_Source document_
──────
A new model of monetizing human capital has just opened for business. Yesterday, Fantex began trading shares backed by the future earning of football player Vernon Davis of the San Francisco 49ers. Unlike the standard asset-backed securitization (like the Bowie Bonds – see earlier posting) where the bonds are backed by future royalties, this linkage is indirect. As the New York Times (“I.P.O. Linked to Football Player Opens for Trading”) notes:
The investment does not give buyers a direct legal right to the athlete’s income. Investors accept a range of risks, even beyond the possibility that the player could become injured.
While the stock simulates owning a portion of an athlete’s brand, it is actually an ownership interest in Fantex itself, and the company is allowed after two years to dissolve the tracking stocks and convert them into shares of the management company.
──────
_Data rows_

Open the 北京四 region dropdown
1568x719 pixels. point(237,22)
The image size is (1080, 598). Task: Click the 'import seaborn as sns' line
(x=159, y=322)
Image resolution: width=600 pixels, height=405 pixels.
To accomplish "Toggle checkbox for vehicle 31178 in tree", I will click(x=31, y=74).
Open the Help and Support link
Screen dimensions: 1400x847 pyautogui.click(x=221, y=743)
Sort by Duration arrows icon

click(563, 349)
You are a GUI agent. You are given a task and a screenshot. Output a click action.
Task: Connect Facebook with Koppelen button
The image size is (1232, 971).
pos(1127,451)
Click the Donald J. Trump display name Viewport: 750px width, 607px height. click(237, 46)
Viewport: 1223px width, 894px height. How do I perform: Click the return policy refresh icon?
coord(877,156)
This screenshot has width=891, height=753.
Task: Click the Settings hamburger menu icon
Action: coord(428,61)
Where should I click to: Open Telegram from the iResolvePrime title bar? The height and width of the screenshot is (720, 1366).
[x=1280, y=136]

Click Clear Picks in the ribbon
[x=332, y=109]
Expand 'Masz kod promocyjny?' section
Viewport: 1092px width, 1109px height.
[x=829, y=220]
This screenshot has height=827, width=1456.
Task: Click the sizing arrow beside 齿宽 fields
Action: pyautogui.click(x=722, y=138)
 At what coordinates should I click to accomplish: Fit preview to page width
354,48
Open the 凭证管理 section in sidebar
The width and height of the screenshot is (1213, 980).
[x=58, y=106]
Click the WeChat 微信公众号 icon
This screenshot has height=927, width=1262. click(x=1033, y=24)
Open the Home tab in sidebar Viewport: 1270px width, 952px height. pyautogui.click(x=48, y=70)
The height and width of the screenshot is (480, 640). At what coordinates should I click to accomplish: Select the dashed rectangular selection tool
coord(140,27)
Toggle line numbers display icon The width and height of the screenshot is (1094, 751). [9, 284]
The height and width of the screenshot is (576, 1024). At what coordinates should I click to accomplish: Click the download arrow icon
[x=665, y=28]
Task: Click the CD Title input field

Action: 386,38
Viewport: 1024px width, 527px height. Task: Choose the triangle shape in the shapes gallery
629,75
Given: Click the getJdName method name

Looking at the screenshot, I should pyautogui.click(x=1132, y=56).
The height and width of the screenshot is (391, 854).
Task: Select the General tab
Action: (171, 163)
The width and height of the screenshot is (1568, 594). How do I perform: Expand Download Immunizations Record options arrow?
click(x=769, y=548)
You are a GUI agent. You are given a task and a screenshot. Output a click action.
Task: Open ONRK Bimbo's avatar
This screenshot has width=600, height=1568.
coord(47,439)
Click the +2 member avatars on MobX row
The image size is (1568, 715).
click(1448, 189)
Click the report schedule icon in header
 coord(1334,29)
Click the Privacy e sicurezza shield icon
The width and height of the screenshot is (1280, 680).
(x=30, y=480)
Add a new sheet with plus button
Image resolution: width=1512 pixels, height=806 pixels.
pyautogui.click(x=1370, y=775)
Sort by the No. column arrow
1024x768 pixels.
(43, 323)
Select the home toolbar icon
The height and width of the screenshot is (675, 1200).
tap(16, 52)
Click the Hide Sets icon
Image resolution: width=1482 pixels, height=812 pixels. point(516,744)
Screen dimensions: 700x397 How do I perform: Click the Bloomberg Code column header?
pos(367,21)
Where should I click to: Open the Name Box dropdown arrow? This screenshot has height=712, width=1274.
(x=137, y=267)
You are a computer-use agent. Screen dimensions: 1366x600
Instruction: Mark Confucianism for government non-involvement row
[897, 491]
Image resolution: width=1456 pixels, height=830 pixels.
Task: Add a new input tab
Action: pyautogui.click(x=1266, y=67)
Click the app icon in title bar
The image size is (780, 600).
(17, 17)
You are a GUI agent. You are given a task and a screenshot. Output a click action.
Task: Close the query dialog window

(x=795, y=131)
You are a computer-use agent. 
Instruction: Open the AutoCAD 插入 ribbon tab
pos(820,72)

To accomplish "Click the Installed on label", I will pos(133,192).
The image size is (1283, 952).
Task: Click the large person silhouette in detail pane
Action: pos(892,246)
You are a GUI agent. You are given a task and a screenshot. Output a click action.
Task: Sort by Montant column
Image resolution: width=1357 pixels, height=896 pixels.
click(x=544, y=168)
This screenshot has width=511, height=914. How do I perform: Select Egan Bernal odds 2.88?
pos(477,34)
──────
_Complete the following_
1. In the Fantex piece, translate this sentence into Spanish: "The investment does not give buyers a direct legal right to the athlete’s income."
2. Why does the Fantex piece call the link between the shares and Vernon Davis's earnings indirect?
3. Repeat part of the Fantex piece word for word: begin at the words "While the stock" and stop after "the management company.".

_Solutions in order_
1. La inversión no otorga a los compradores un derecho legal directo sobre los ingresos del atleta.

2. Buyers get no direct legal right to the athlete's income, unlike bonds backed by future royalties. The stock is actually an ownership interest in Fantex itself, and after two years the company may convert the tracking stocks into shares of the management company.

3.
While the stock simulates owning a portion of an athlete’s brand, it is actually an ownership interest in Fantex itself, and the company is allowed after two years to dissolve the tracking stocks and convert them into shares of the management company.